The Reporting Person declares that neither the filing of this Schedule 13D nor anything herein shall be construed as an admission that such person is, for the purposes of Section 13(d) or 13(g) of the Act or any other purpose, the beneficial owner of any securities covered by this Schedule 13D.

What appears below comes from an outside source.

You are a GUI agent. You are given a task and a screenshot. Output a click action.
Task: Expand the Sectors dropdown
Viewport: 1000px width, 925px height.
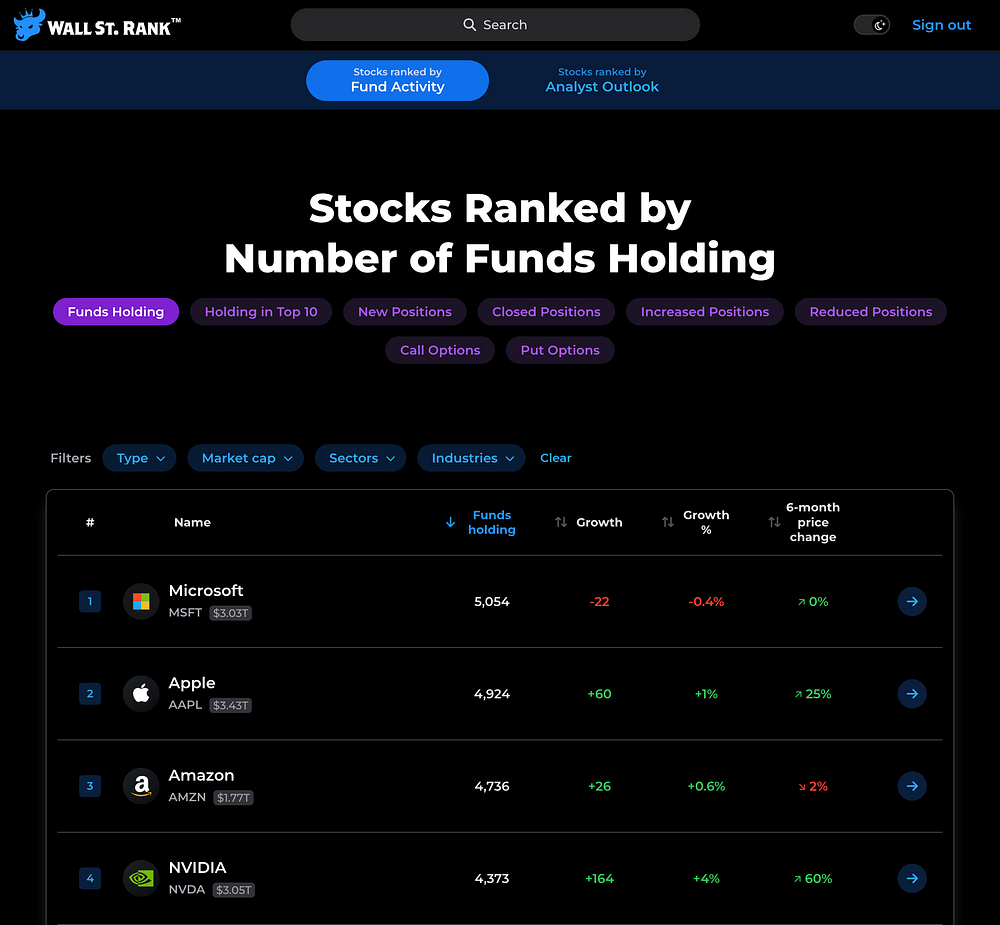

The Reporting Person declares that neither the filing of this Schedule 13D nor anything herein shall be construed as an admission that the Reporting Person is, for the purposes of Section 13(d) or 13(g) of the Act or any other purpose, (i) acting (or has agreed or is agreeing to act) with any other person as a partnership, limited partnership, syndicate or other group for the purpose of acquiring, holding or disposing of securities of the Issuer or otherwise with respect to the Issuer or any securities of the Issuer or (ii) a member of any syndicate or group with respect to the Issuer or any securities of the Issuer." |
(b) | Item 5(b) is hereby amended and restated in its entirety as follows:
(b) "Number of shares as to which the Reporting Person has:
(i) sole power to vote or to direct the vote:
See Item 7 on the cover page(s) hereto.
(ii) shared power to vote or to direct the vote:
See Item 8 on the cover page(s) hereto.
(iii) sole power to dispose or to direct the disposition of:
See Item 9 on the cover page(s) hereto.
(iv) shared power to dispose or to direct the disposition of:
See Item 10 on the cover page(s) hereto."
|
(c) |
Item 5(c) is hereby amended and restated in its entirety as follows: "Other than as set forth in this Schedule 13D, there have been no transactions in the class of securities reported on that were effected by the Reporting Person during the past sixty days or since the most recent filing of Schedule 13D, whichever is less." |
(d) | Not applicable |
(e) | Not applicable |
SIGNATURE | |
After reasonable inquiry and to the best of my knowledge and belief, I certify that the information set forth in this statement is true, complete and correct.